Serbian oligarch, business magnate, investor

Miroslav Mišković (Мирослав Мишковић; born 5 July 1945) is a Serbian oligarch, business magnate, investor and owner of Delta Holding.

According to Nedeljnik, as of December 2024, Mišković's estimated net worth stood at , making him the richest individual in Serbia. Mišković holds 22nd place on this list, but is fifth among the tycoons outside the former Soviet Union. According to the Forbes list of billionaires of 2017. In the 2017 list of the richest people in the world published annually by Forbes magazine, Mišković is the world's 691st richest person, with a net worth of $4.9 billion.

==Early life==
Mišković was born in 1945 in the small village of Bošnjane, Central Serbia. He was raised and lived on his family's farm. At age eight, Mišković was almost blinded in his left eye when a playmate accidentally struck him with a rock while playing with a slingshot, losing 90% of his vision. Mišković completed his high school education in the nearby city of Kruševac and graduated from the University of Belgrade's Faculty of Economics branch in Kragujevac in 1971, majoring in finance and economics. Afterwards, he worked at Jugobanka and Trayal until 1977, when he found work at Župa Chemical Industries (ZCI).

==Business career==
Mišković became financial director of ZCI in 1984, and chief executive in 1987 until 1990, when he briefly served as deputy prime minister in the government of Serbia for only six months in office. Meanwhile, Mišković founded Delta M (Delta M being a sort of abbreviation of his initials - double M) in 1991, a company that became very successful in the following years, during the Yugoslav wars and under the regime of Slobodan Milošević. Soon afterwards, he launched Delta banka (sold to Banca Intesa in 2005), that was to become the first part of Mišković's extremely successful Delta Holding corporation that is involved in agribusiness, retail sales, distribution, financial brokerage, real estate development and insurance.

Mišković's connection to Slobodan Milošević was never obvious, except for his short stint as deputy prime minister in 1990. After the overthrow of Milošević's regime, Mišković was linked to Dušan Mihajlović, the minister of police at the time, and the other leaders of the Democratic Opposition of Serbia coalition.

After 5 October 2000, Mišković took an advantage of privatisation and started building his empire. As he has managed to purchase most of large companies post Djindjic murder, it is often argued that Mišković was 'buying Serbia' with money that was taken out to Cyprus during Milosevic reign.

Mišković was abducted on 9 April 2001, but was released the next day, when the ransom (estimated at 7 million Deutsche Mark's) was paid 18 hours later. After the assassination of Serbian Prime Minister Zoran Đinđić on 12 March 2003, the abduction of Mišković was attributed to the same group that has been convicted of the death of the prime minister and other similar crimes.

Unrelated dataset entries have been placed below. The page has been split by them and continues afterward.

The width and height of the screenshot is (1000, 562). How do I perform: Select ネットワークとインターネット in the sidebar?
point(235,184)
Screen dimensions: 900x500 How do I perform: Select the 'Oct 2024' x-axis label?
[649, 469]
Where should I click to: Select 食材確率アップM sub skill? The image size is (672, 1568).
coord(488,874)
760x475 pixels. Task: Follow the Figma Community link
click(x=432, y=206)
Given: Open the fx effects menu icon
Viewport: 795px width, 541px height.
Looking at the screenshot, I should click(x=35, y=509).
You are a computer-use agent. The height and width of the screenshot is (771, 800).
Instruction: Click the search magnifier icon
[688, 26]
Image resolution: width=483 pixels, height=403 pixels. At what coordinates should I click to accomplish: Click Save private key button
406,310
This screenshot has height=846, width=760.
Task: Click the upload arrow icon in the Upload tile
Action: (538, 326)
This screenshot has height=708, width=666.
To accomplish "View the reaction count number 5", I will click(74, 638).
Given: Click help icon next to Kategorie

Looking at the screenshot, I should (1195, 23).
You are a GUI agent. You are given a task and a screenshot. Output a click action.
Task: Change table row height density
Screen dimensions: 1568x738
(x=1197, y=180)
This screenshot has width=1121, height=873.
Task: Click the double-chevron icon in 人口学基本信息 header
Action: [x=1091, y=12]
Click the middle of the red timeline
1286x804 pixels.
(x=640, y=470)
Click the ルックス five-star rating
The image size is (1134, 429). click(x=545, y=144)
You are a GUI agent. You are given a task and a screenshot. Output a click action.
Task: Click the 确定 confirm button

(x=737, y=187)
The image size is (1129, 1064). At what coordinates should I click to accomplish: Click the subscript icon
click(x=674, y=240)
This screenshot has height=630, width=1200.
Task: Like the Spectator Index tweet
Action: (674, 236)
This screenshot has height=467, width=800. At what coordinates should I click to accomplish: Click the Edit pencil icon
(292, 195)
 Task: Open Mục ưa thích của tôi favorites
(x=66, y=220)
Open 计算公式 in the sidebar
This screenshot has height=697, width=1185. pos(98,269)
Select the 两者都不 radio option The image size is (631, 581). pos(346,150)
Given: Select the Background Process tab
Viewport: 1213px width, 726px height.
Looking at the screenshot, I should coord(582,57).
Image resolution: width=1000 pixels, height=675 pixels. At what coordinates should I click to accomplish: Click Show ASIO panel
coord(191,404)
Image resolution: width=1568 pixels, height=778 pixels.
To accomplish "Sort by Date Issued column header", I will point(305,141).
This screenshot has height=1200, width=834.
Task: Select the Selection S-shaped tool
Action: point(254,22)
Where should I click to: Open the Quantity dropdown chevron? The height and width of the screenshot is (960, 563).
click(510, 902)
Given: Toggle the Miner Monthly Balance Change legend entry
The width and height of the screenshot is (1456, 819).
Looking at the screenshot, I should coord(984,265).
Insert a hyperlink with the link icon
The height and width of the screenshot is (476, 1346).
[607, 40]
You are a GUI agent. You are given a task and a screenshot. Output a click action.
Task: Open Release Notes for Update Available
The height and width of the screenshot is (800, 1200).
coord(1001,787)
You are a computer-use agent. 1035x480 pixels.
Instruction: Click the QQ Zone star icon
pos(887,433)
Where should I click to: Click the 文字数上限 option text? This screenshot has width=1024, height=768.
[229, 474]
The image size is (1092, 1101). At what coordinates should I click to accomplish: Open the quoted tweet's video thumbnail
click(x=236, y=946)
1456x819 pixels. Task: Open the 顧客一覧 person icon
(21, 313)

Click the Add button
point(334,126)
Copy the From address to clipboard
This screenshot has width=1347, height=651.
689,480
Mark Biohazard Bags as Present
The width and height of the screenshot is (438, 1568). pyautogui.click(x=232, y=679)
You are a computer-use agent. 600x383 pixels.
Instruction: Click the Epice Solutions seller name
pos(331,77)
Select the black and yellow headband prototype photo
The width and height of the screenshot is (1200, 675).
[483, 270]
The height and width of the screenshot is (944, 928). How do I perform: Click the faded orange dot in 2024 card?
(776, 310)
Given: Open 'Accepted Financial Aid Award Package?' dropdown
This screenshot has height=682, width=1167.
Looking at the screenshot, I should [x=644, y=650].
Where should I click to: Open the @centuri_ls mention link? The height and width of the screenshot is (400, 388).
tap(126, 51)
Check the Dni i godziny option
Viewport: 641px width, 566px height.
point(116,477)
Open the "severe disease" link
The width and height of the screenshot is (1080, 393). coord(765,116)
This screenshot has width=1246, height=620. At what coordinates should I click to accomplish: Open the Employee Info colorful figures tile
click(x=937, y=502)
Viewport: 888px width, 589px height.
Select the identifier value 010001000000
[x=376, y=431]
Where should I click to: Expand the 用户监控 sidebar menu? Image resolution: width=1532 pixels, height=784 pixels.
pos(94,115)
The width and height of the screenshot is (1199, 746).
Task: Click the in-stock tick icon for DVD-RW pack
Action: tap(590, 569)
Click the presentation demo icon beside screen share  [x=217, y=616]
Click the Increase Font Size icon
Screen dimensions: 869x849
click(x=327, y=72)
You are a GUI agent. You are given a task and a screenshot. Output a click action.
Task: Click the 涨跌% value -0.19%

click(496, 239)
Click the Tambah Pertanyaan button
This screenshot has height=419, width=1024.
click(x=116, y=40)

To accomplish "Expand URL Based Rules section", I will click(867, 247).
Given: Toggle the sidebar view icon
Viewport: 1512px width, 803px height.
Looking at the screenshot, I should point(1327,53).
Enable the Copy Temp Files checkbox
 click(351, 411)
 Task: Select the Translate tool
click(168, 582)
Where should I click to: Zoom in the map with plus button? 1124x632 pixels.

He was owner of Maxi and Delta stores, but sold them to Belgian Delhaize for 1 billion euros.

==Criminal investigation==
On 12 December 2012, Mišković was detained along with his son Marko and eight others in connection with the privatization of several public road maintenance companies in 2005 during which the suspects allegedly “gained illegal profit” of about €30 million ($38.98 million). Mišković and Milo Đurašković, who was also arrested, were “co-owners in privatized road companies between 2005 and 2010” and they “usurped money and property of those companies worth about 2.87 billion dinars at the time,” Serbian Special Prosecutor for Organized Crime said in a televised statement, adding that the partnership between the two began in 2005 when Mišković's Cyprus-based company Hemslade Trading Ltd. purchased a road maintenance company based in Belgrade for €23 million.

Mišković was released from custody on 22 July 2013, after posting a €12 million bail. In March 2016 he was acquitted by the Belgrade High Court of the abuse of office charges but found guilty of aiding and abetting in tax evasion. On appeal the Appellate Court in Belgrade upheld the ruling of the first-instance court, acquitting Mišković of the abuse of office charges, but referred the case back to the first-instance court for retrial in regard to the tax evasion charges.